Data for this exercise: Begin

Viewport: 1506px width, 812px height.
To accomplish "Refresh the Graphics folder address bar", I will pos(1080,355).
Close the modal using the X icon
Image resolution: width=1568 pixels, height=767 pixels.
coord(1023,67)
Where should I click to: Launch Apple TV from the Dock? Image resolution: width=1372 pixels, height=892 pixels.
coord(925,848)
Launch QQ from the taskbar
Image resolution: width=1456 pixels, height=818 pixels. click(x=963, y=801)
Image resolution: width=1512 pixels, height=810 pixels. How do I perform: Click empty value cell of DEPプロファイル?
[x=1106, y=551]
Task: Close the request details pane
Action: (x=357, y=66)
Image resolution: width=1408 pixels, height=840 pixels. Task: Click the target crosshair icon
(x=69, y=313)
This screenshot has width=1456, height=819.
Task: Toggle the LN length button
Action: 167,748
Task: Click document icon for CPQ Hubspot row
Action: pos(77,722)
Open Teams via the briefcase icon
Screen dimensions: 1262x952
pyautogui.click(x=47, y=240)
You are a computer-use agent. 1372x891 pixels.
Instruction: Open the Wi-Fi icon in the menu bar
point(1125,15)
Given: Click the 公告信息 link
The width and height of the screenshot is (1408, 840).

Data for this exercise: End

| Work required |
Give an exact reproduction of the lines from the one with "Image resolution: width=1512" to the final line of the entries, including both.

| Response box |
Image resolution: width=1512 pixels, height=810 pixels. How do I perform: Click empty value cell of DEPプロファイル?
[x=1106, y=551]
Task: Close the request details pane
Action: (x=357, y=66)
Image resolution: width=1408 pixels, height=840 pixels. Task: Click the target crosshair icon
(x=69, y=313)
This screenshot has width=1456, height=819.
Task: Toggle the LN length button
Action: 167,748
Task: Click document icon for CPQ Hubspot row
Action: pos(77,722)
Open Teams via the briefcase icon
Screen dimensions: 1262x952
pyautogui.click(x=47, y=240)
You are a computer-use agent. 1372x891 pixels.
Instruction: Open the Wi-Fi icon in the menu bar
point(1125,15)
Given: Click the 公告信息 link
The width and height of the screenshot is (1408, 840).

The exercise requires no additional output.